6. No reference conditions based upon pristine conditions were found in the three estuaries studied, but physical-chemical variables and nutrient concentrations in particular seem to be a good surrogate for testing the efficiency of benthic indices;

7. Speciation processes seem to be affected in estuaries with strong environmental fluctuations, which show a dominance of monotypic taxa, supporting the use of higher taxonomic levels in the typology process;

FUTURE RESEARCH LINES

A scientific study is never the final answer for a question, but solely the “tip of the iceberg” that generates working hypotheses. This study provided some evidence on the problems and possible solutions for the application of benthic indices in Portuguese estuaries, but also raised new challenges for future work, such as:

- Identification of reference conditions – The development of a method based on existing reference conditions, as B-IBI, require the selection of habitat specific reference sites. Since all Portuguese estuaries are, at least, minimally impacted, a selection of a representative number of reference sites does not seem feasible in a short-term period. Selecting a pilot estuary with lower human pressure, such as the Mira estuary, and applying mitigation measures that reduce significantly the current impacts could serve as a case study to understand the natural evolution of benthic communities that are under natural stress and use it as a reference for estuaries with similar characteristics (e.g. Mondego estuary);

- Selection of metrics – the selection of metrics to be included in benthic indices to be used in Portuguese estuaries might imply that different metrics and thresholds are used in different habitats, within and among estuaries. A comprehensive examination of the responses of different metrics of communities exposed to diverse natural and anthropogenic levels of stress is needed;

- Long term studies – the definition of monitoring programs in the aim of the WFD require a better understanding of inter-annual changes on the benthic communities, to determine their resilience and the length of the recovery period before they reach equilibrium, after being disturbed by natural events (e.g. floods and droughts). A temporal stratification of the monitoring programs might not be compatible with the monitoring frequency indicated by the WFD;

159 - Biogeographical differences and climate changes - Portugal is a transition area, with a recognized boundary between assemblages northern to Cape Carvoeiro southern to the Tejo estuary. With increased effects of the climate change on the latitudinal distribution of species, a gradual change of the composition of benthic communities is also expected. A possible effect of these changes on the use benthic assessment tools might require particular concern, since strong differences in the taxonomic composition across different regions might influence the performance of indices.
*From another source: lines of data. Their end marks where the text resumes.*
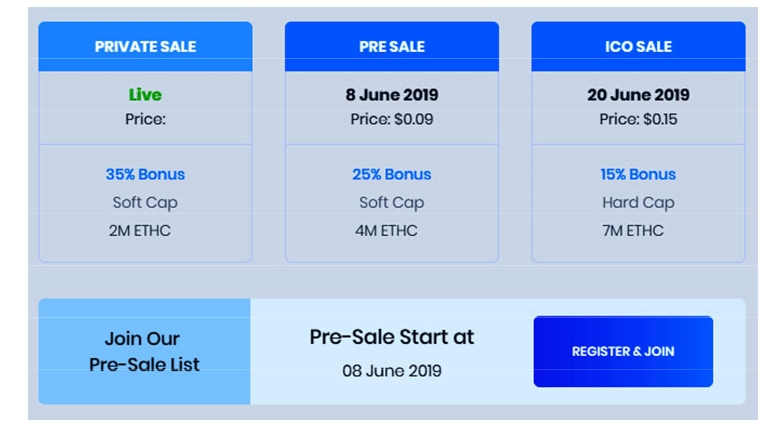The width and height of the screenshot is (776, 430).
Task: Click the 20 June 2019 date
Action: pos(638,96)
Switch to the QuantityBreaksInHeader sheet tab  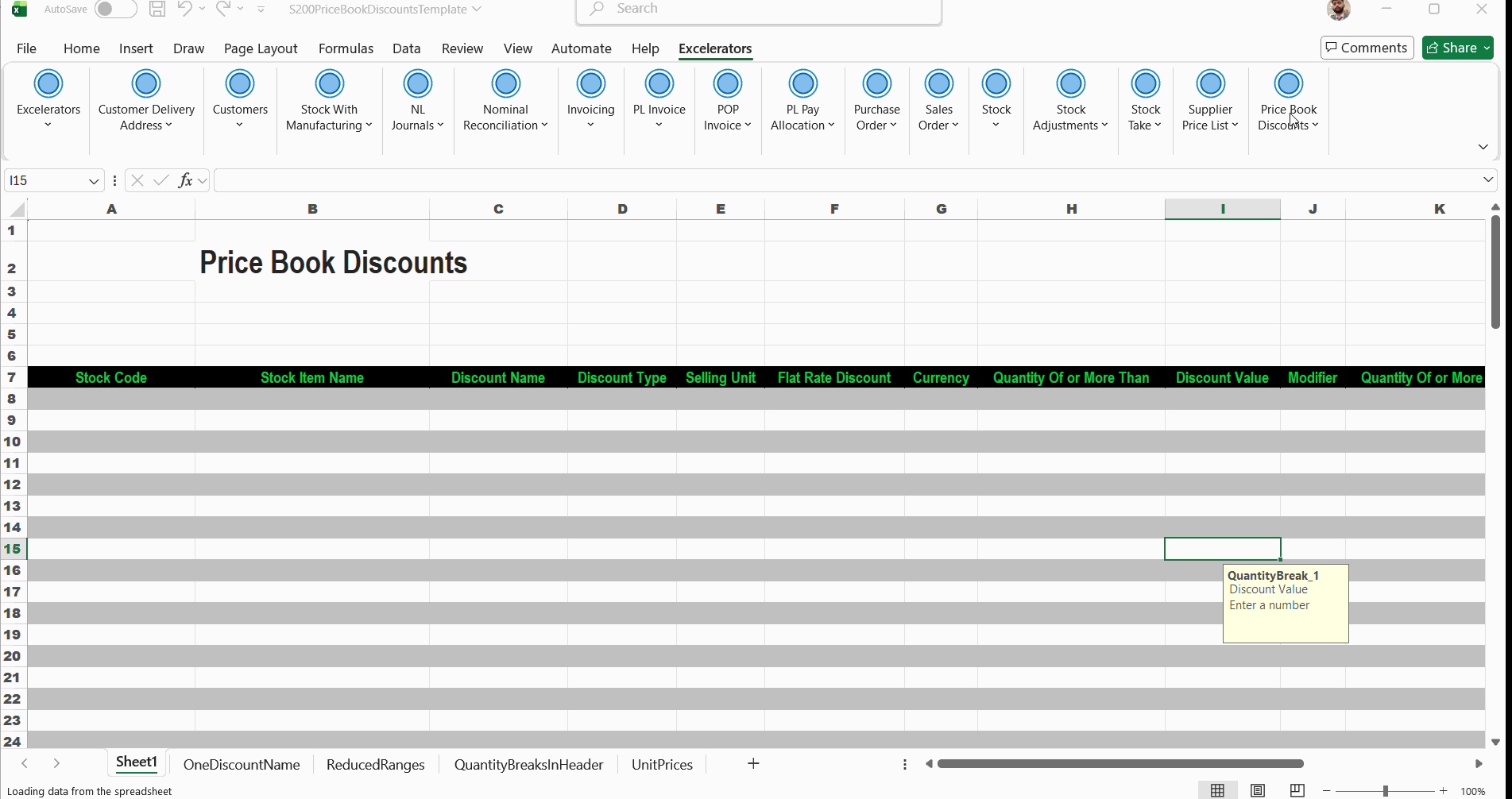coord(528,765)

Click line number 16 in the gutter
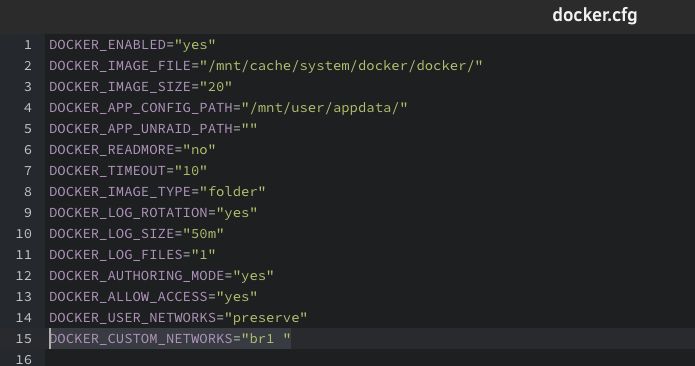tap(24, 359)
The first two questions are currently being addressed by several studies developed by different Portuguese research teams in different estuaries and also by the Portuguese working group. These challenges might also be partially carried out through the ongoing intercalibration process, in which different countries are adjusting class boundaries by comparing classifications obtained for the same water types using different methods. The third question requires a national monitoring/research policy that favours long term monitoring/research studies, promoting the compilation of a thorough and systematic database on the benthic communities of all Portuguese estuaries. The last question requires that taxonomic skills are recognized as an important scientific competency and some funds are allocated for training taxonomists publishing taxonomic compendiums on the Portuguese fauna.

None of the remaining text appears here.